-- Start of TEXT SEGMENT --

Studio album by Avantasia
- Released: 21 October 2022
- Genres: Symphonic power metal, progressive metal
- Length: 53:58
- Label: Nuclear Blast
- Producers: Sascha Paeth; Tobias Sammet;

Avantasia chronology
| Moonglow (2019) | A Paranormal Evening with the Moonflower Society (2022) | Here Be Dragons (2025) |

Singles from A Paranormal Evening with the Moonflower Society
- "The Wicked Rule the Night" Released: 19 May 2022; "The Moonflower Society" Released: 13 July 2022; "Misplaced Among the Angels" Released: 2 August 2022; "The Inmost Light" Released: 23 September 2022;

= A Paranormal Evening with the Moonflower Society =

A Paranormal Evening with the Moonflower Society is the ninth studio album by Tobias Sammet's German metal opera project Avantasia. It was released on 21 October 2022, through Nuclear Blast.

Professional ratings
Review scores
| Source | Rating |
| laut.de | Star |
| Metal.de | 8/10 |
| Metal Hammer | 6/7 |
| Metal Storm | 7.2/10 |
| Rock Hard | 8.5/10 |
| Sputnikmusic | 3.5/5 |

==Background==
According to Avantasia founder Tobias Sammet, song ideas go back as far as 2018 but were not finalized until a few months before the album release. On 19 May 2022, he announced the album for release in Fall 2022. Sammet expressed his content with the album, saying that any song could classify as a first single. The song "The Wicked Rule the Night", along with a lyric video were released the same day. The album title and release date were revealed on 29 June 2022. In a press statement, Sammet explained how his active involvement in arranging, orchestrating and producing the album has made the record feel "extremely personal" to him. In support of the album, the band held six concerts in Germany and Switzerland in Summer 2022.

-- End of TEXT SEGMENT --

CHALLENGE A: According to the album article, on what date were the album title and release date revealed?

-- Start of RECORDS --

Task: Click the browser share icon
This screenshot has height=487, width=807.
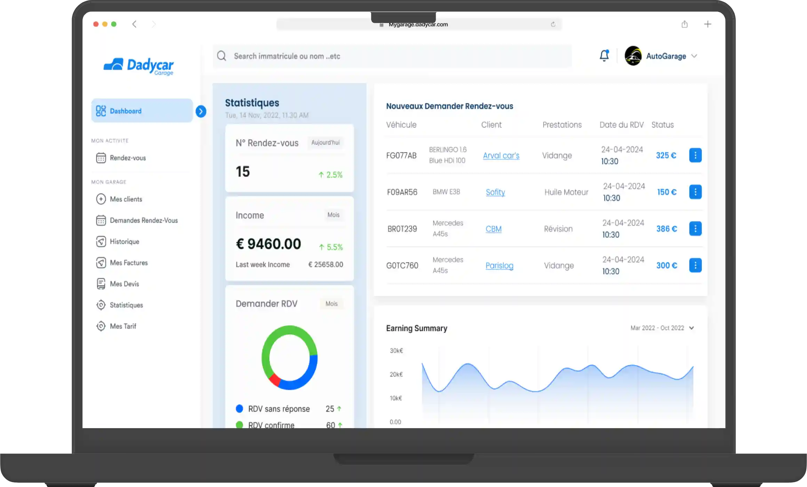Action: 684,24
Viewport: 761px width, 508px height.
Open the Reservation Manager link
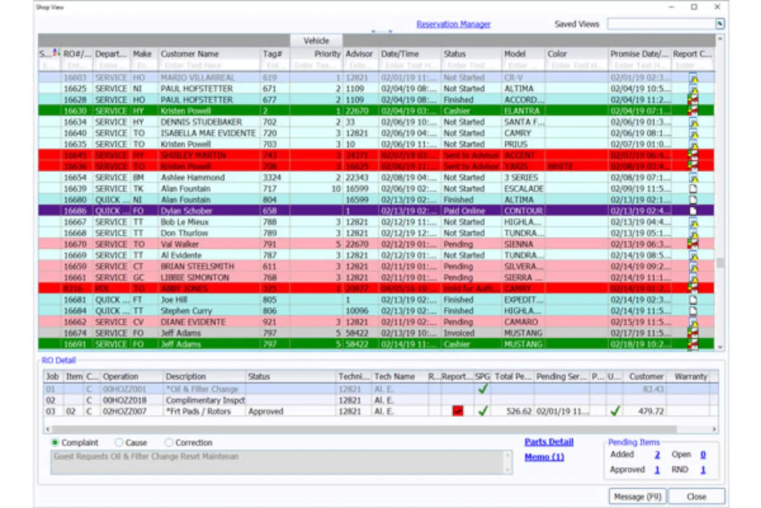[x=453, y=24]
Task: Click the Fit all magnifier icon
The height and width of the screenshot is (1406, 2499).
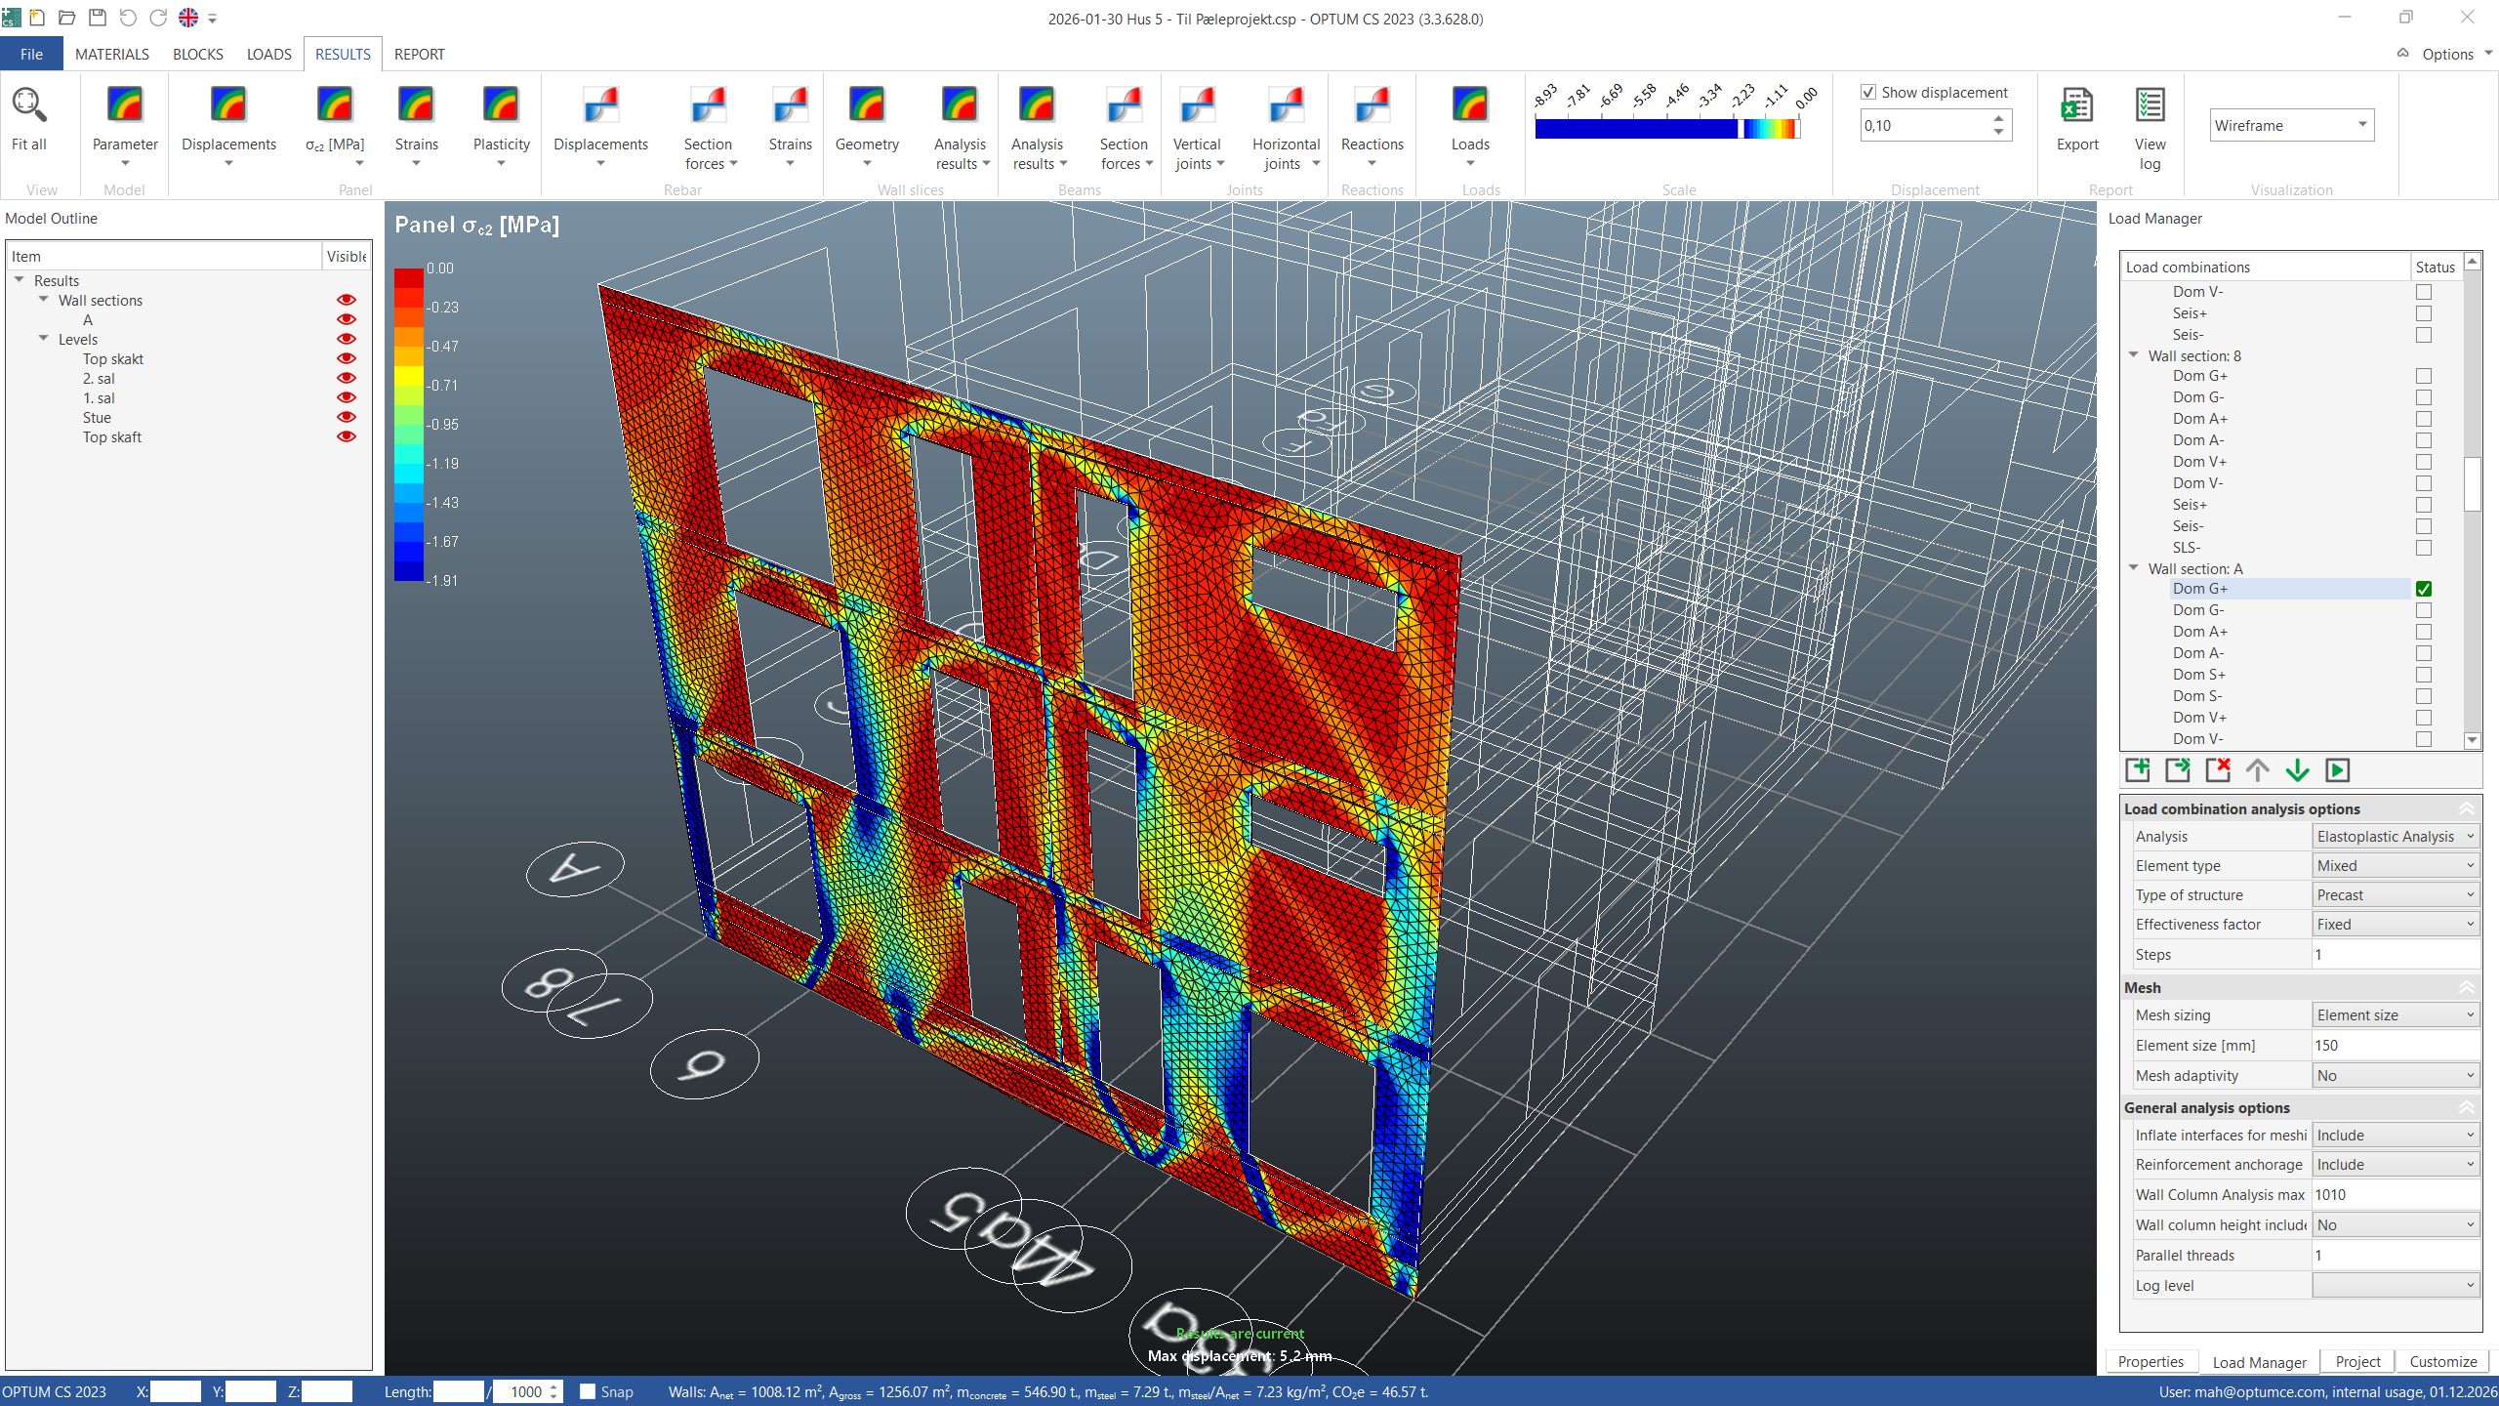Action: pos(28,105)
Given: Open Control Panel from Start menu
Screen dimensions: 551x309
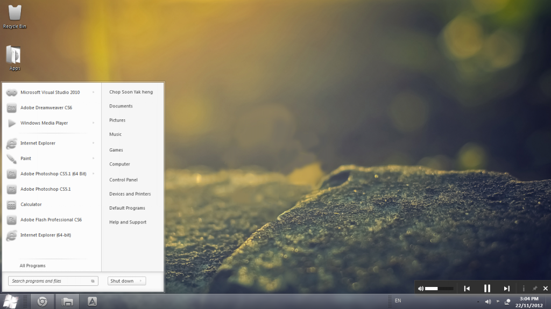Looking at the screenshot, I should [x=123, y=180].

-- End of RECORDS --

CHALLENGE B: Quote the part of the rows that opens with the line containing "Viewport: 761px width, 508px height." and continues through the end of the rows, leaving out the pictures.

CORRECT ANSWER A: 29 June 2022

CORRECT ANSWER B:
Viewport: 761px width, 508px height.
Open the Reservation Manager link
[x=453, y=24]
Task: Click the Fit all magnifier icon
The height and width of the screenshot is (1406, 2499).
Action: pos(28,105)
Given: Open Control Panel from Start menu
Screen dimensions: 551x309
Looking at the screenshot, I should [x=123, y=180].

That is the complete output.